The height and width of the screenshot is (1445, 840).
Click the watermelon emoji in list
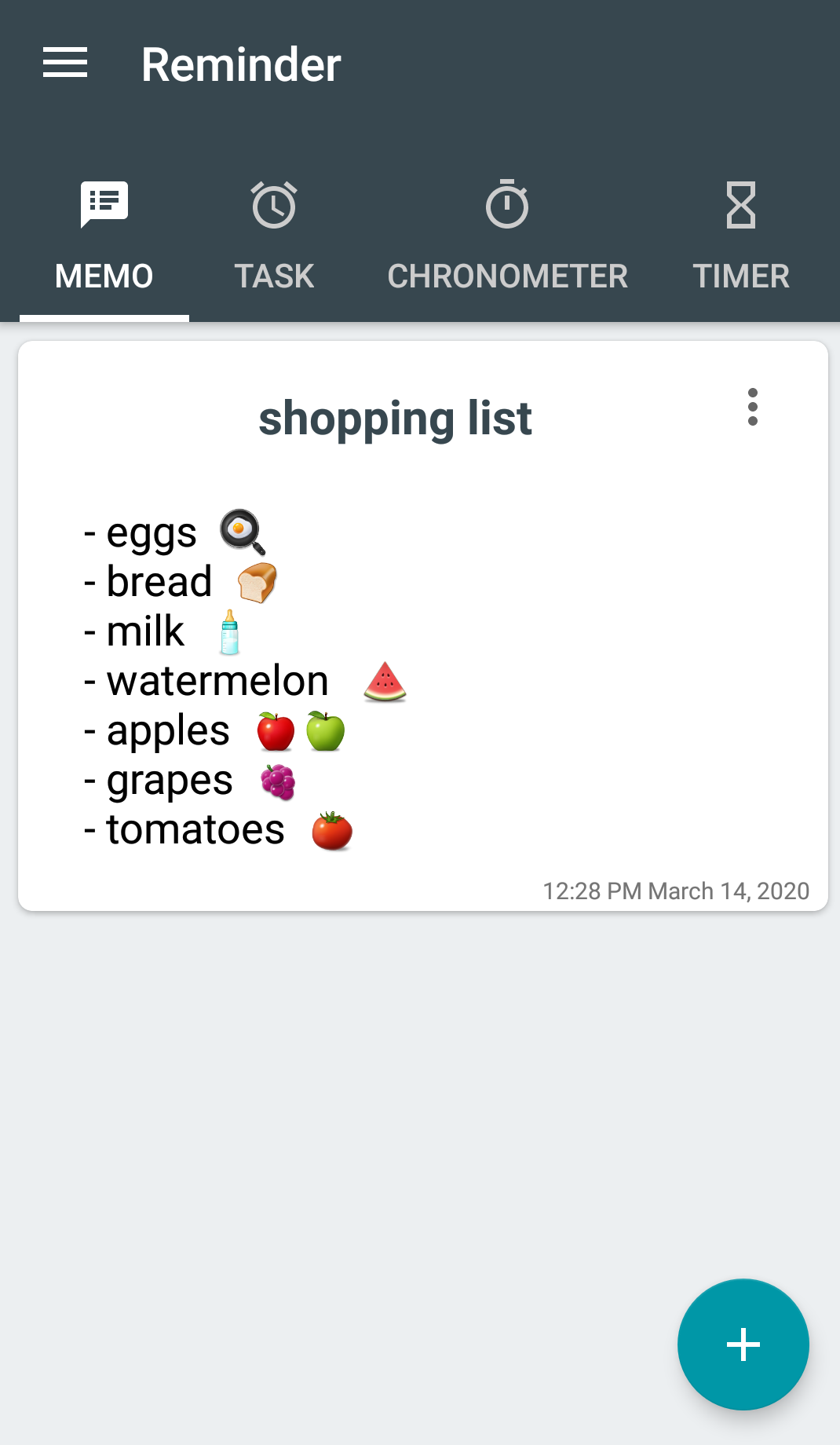[x=385, y=681]
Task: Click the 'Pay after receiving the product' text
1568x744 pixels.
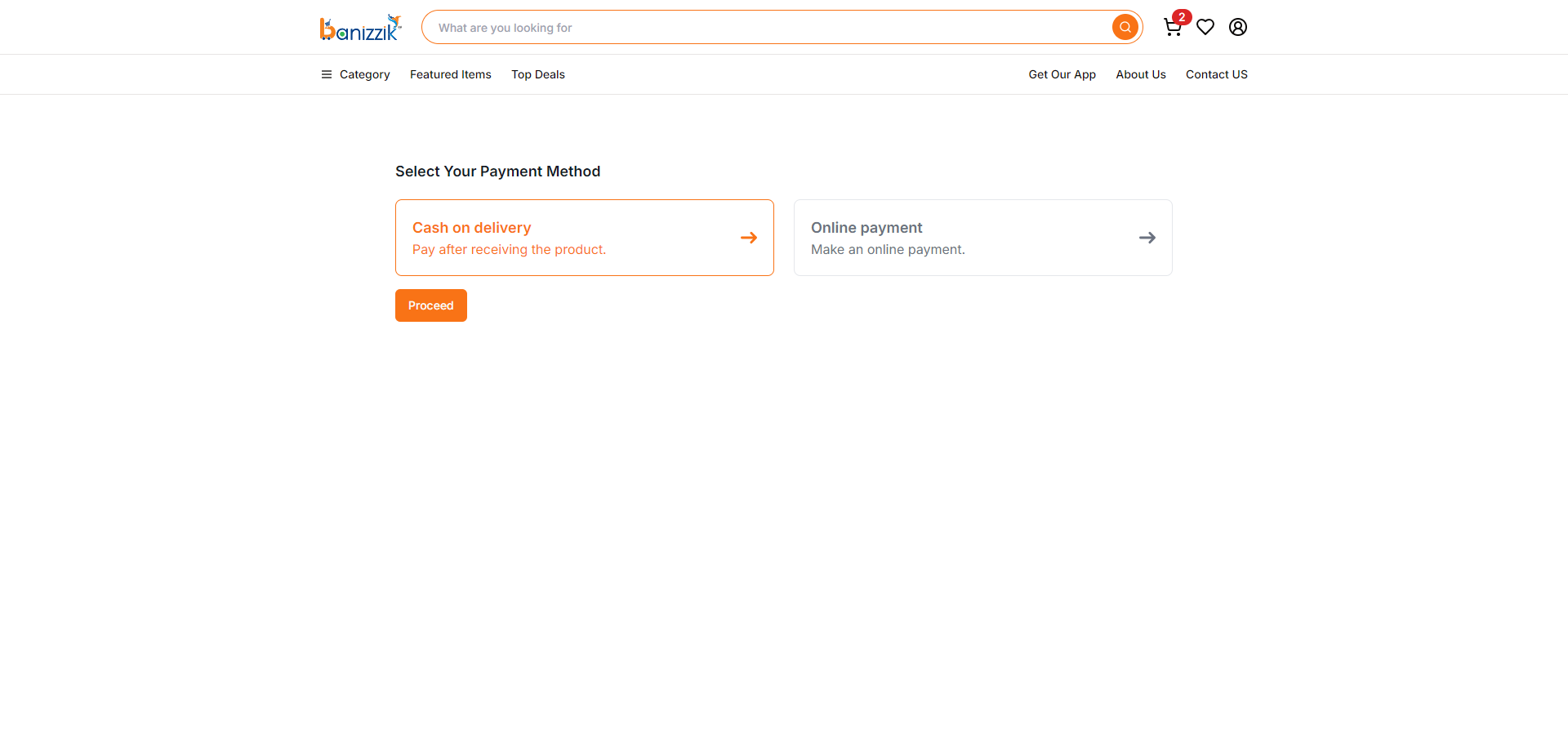Action: coord(509,250)
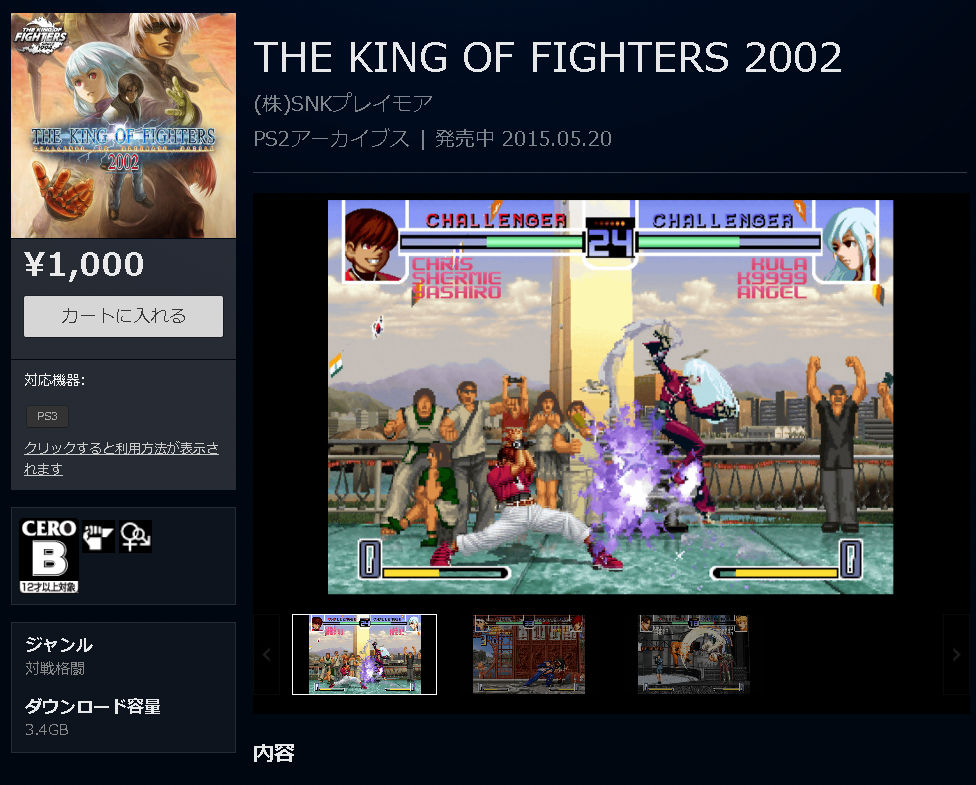Click the PS2アーカイブス category text

click(x=331, y=138)
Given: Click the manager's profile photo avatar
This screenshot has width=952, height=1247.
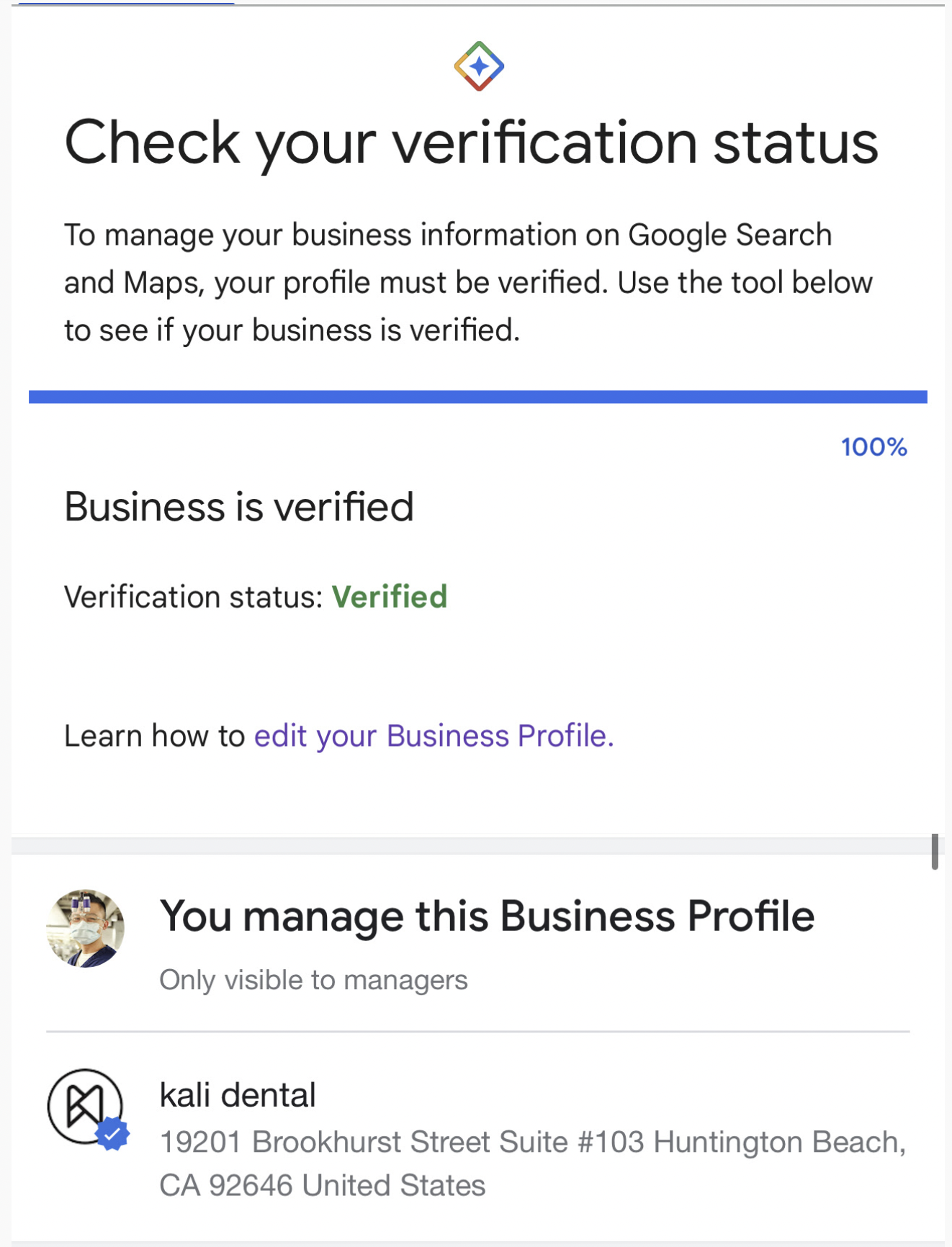Looking at the screenshot, I should [85, 928].
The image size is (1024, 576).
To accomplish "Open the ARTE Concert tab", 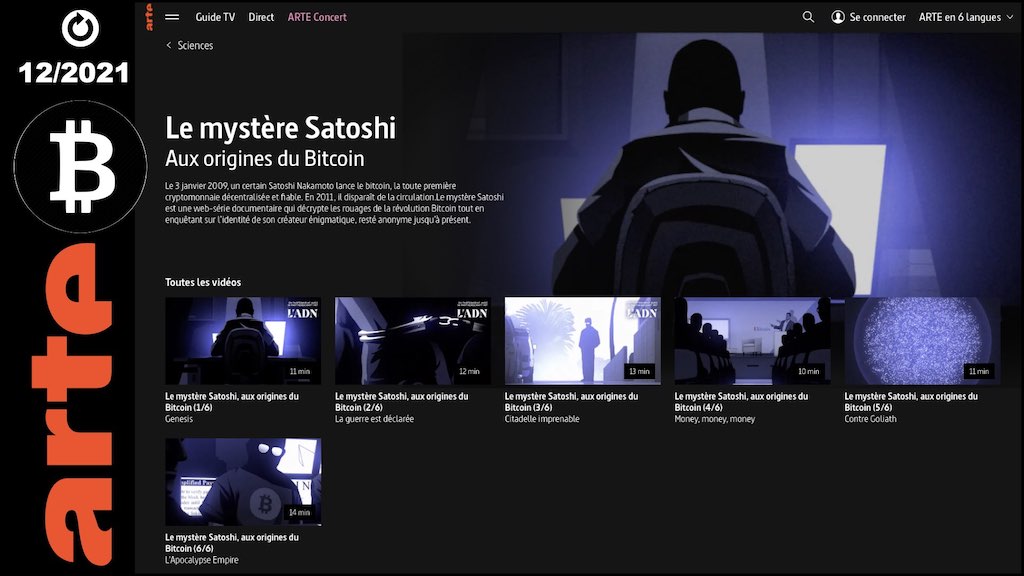I will (x=317, y=17).
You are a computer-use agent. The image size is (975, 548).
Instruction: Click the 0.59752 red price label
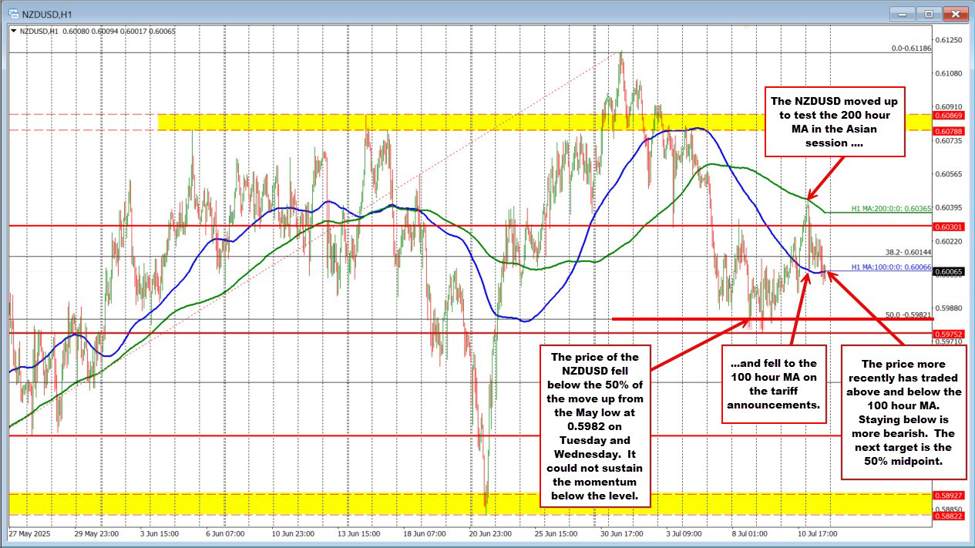pyautogui.click(x=947, y=332)
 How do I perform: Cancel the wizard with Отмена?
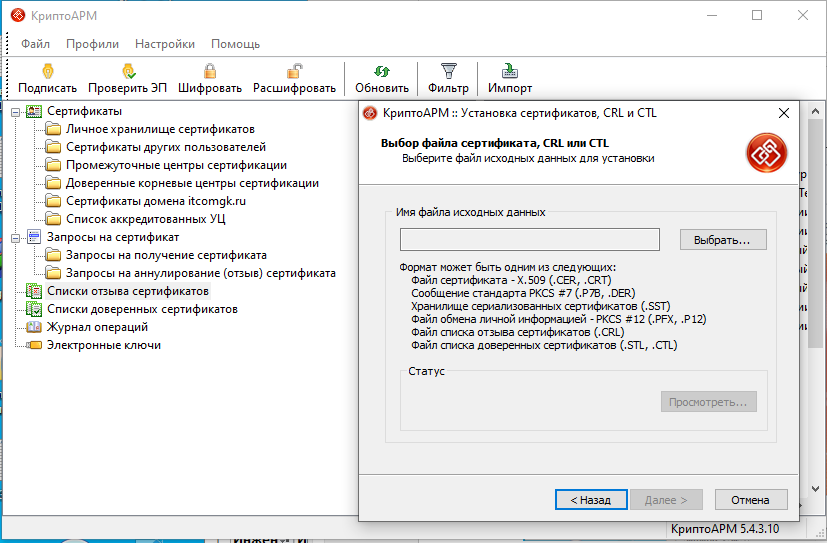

☆ ☆ ☆ ☆ ☆

[Your goal]
Please copy the rows from the start of the rows through the line containing "click(x=331, y=138)", inclusive, swapping "product" for "item" and leaving everything else unchanged. Leave the pictures out of your answer.

[Written response]
The height and width of the screenshot is (1445, 840).
Click the watermelon emoji in list
[x=385, y=681]
Task: Click the 'Pay after receiving the item' text
1568x744 pixels.
Action: coord(509,250)
Click the PS2アーカイブス category text

click(x=331, y=138)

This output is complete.